#### Dataset entries:
- - -
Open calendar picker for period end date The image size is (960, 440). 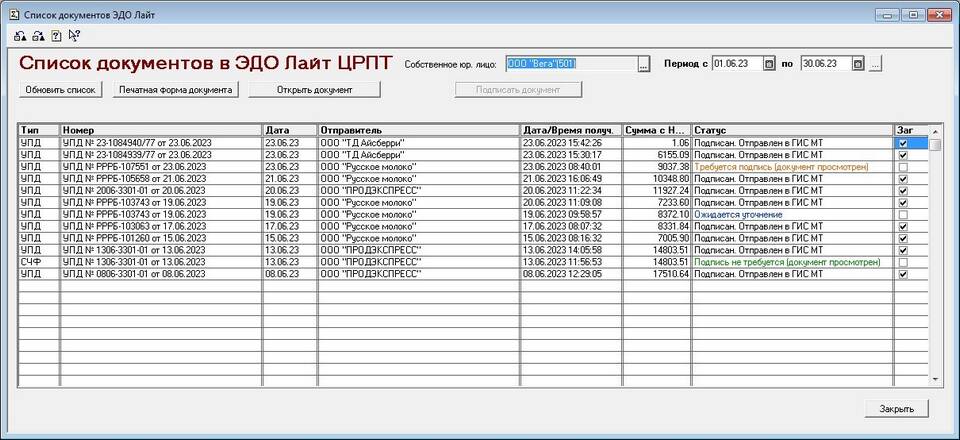click(x=857, y=64)

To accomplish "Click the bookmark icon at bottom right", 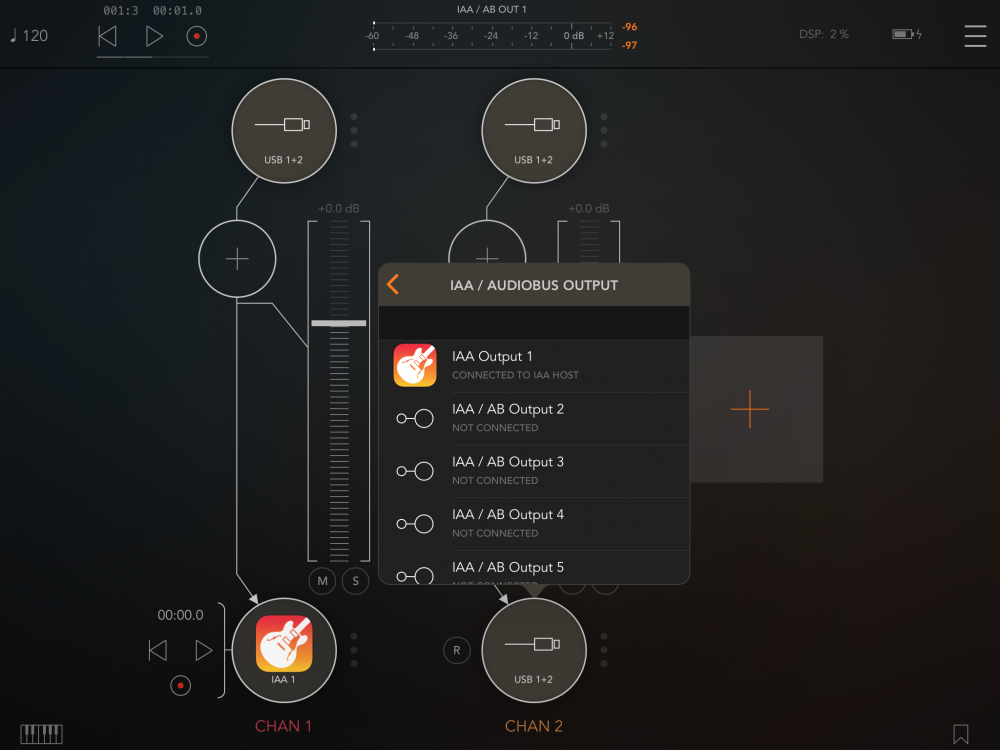I will point(960,734).
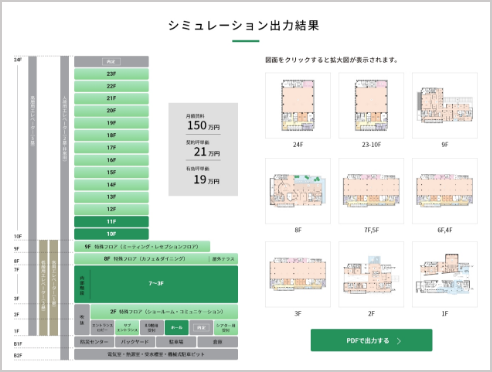The image size is (492, 372).
Task: Select the highlighted 11F floor bar
Action: tap(111, 222)
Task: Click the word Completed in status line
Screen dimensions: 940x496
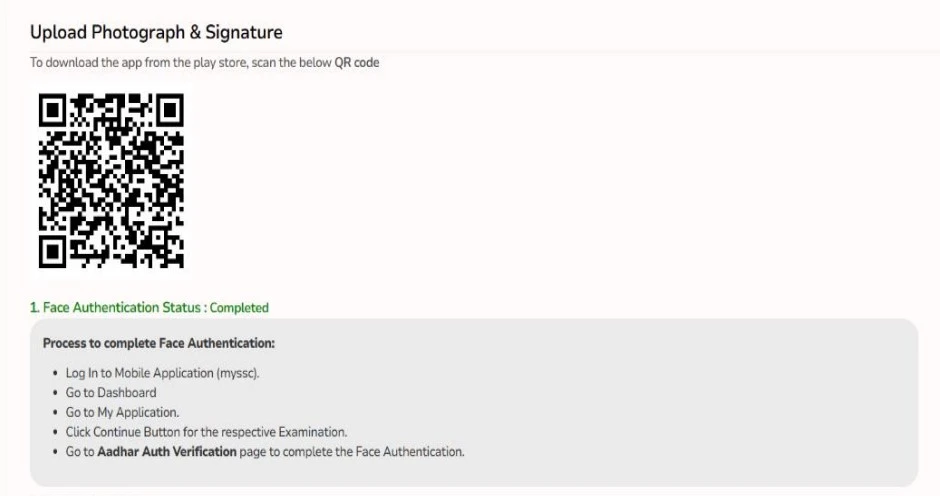Action: [x=239, y=308]
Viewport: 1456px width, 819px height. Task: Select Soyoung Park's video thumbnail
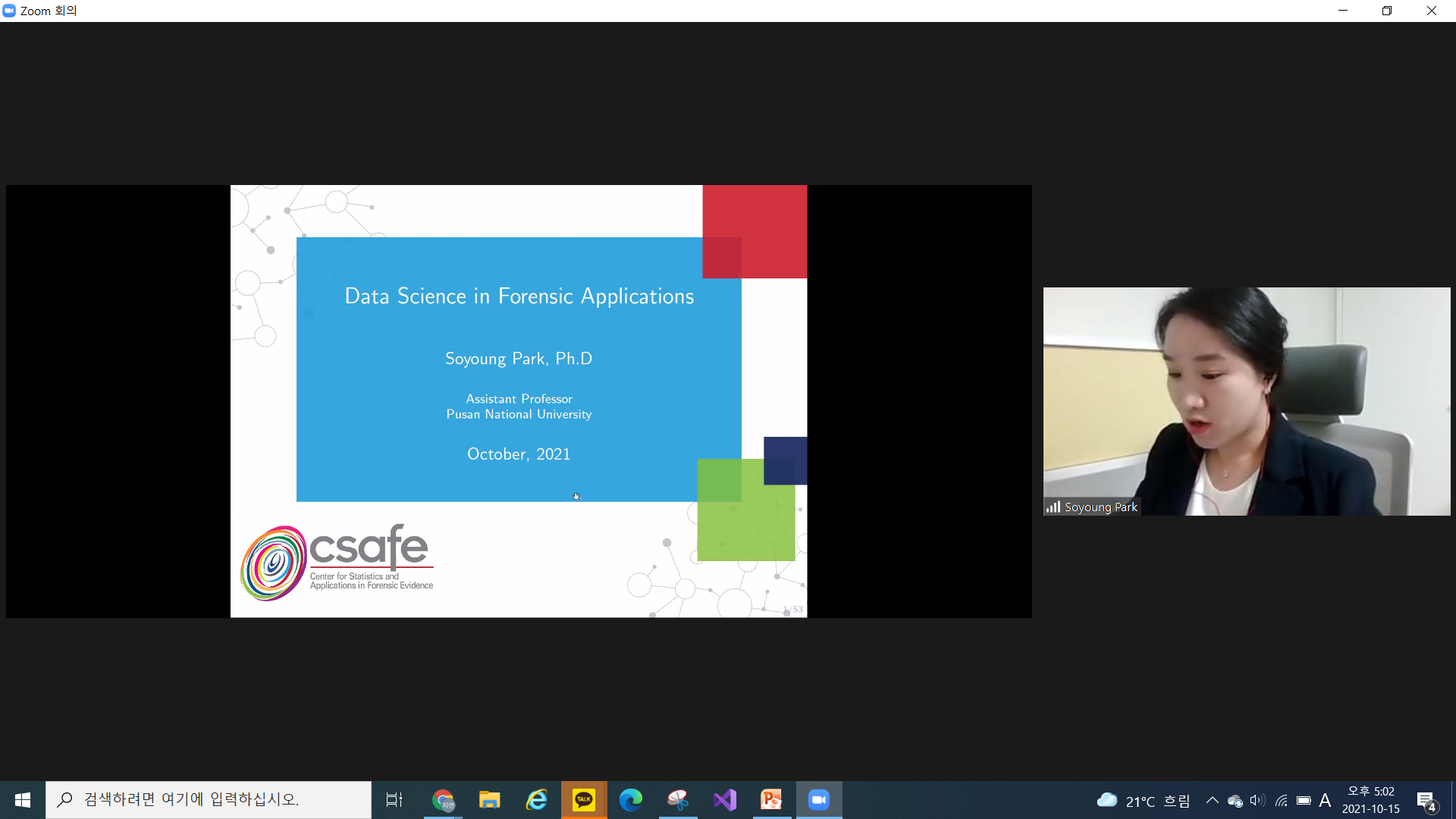point(1247,401)
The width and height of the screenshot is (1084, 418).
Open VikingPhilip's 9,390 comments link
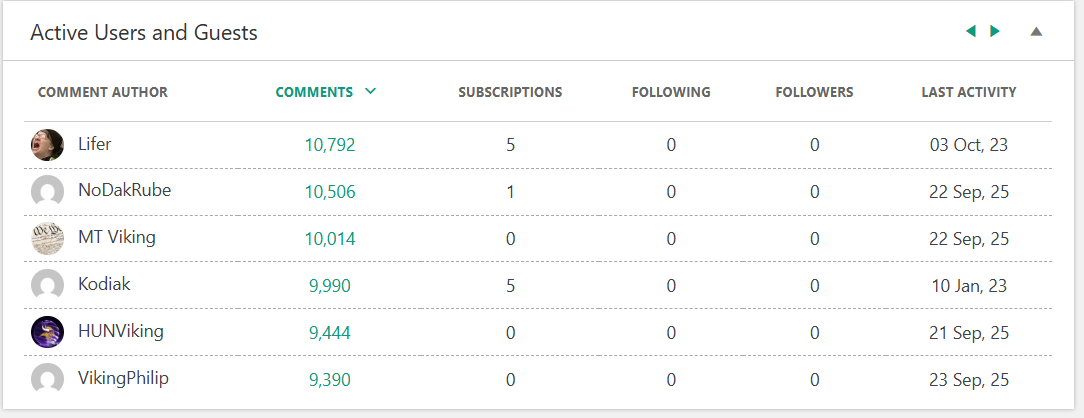[330, 379]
- - -
#### Exercise brief:
Copy nothing but the lines from the line holding "Task: Click the word Completed in status line" through the last line of the entries, exactly, while leaving out the pictures.

#### Solution to this task:
Task: Click the word Completed in status line
Screen dimensions: 940x496
Action: [x=239, y=308]
Viewport: 1456px width, 819px height. Task: Select Soyoung Park's video thumbnail
point(1247,401)
The width and height of the screenshot is (1084, 418).
Open VikingPhilip's 9,390 comments link
[330, 379]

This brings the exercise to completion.